He found himself alone and trapped under tons of rubble, with waves of powerful aftershocks shifting the debris, squeezing his space amid the mangled mess of concrete and twisted steel. Taha took out his cellphone and began recording a final goodbye, hoping it would be discovered after his death.

“I think this is the last video I will ever shoot for you,” he said from the tight space, his phone shaking in his hand as tremors rocked the collapsed building.

Showing remarkable resilience and bravery for a teenager believing he was speaking his last words, he lists his injuries and speaks of his regrets and the things he hopes to do if he emerges alive. During the video, the screams of other trapped people can be heard.

“We are still shaking. Death, my friends, comes at a time when one is least expecting it.” says Taha, before reciting a Muslim prayer in Arabic.

Problems to solve =>
• 1. Summarize the account of the teenager trapped under rubble in two sentences.
• 2. Pick up the account of Taha's recording under the rubble where it stops and continue it.
The items are separate material and have no connection to the text.

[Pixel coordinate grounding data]
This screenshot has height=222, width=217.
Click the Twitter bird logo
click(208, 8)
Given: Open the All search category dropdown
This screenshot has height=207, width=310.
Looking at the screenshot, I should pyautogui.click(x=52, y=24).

Expected outputs =>
• 1. Trapped alone under rubble as aftershocks shifted the debris, a teenager named Taha used his cellphone to record a goodbye he hoped would be found after his death. In the video he lists his injuries, speaks of his regrets and what he hopes to do if he survives, and recites a Muslim prayer in Arabic while the screams of other trapped people can be heard.

• 2.
“There are many things that I regret. May God forgive me of all my sins. If I get out of here alive today there are many things that I want to do. We are still shaking, yes. My hand isn’t shaking, it’s just the earthquake.”

The teen goes on to recount that he believes his family are dead, along with many others in the city, and that he willsoon join them.

But Taha was destined to be among some of the first saved from the destroyed building. He was pulled from the rubble two hours later by neighbors and taken to an aunt’s home.

Ten hours after the quake, his parents and siblings were also saved by local residents who dug at the wreck of the building with their bare hands and whatever tools they could find.

When The Associated Press spoke to the family on Thursday they were living in a government-provided tent, along with hundreds of thousands of others who survived the disaster that hit southern Turkey and north Syria, killing more than 43,000.

“This is my home,” said Taha’s mother Zeliha, 37, as she watched excavators digging up their old life and dumping it into heavy trucks.

“Boom-boom-boom, the building went down floor by floor on top of us,” she recalled, describing how she had kept yelling her son’s name while trapped under the debris in the hope that all five of them could die together as a family.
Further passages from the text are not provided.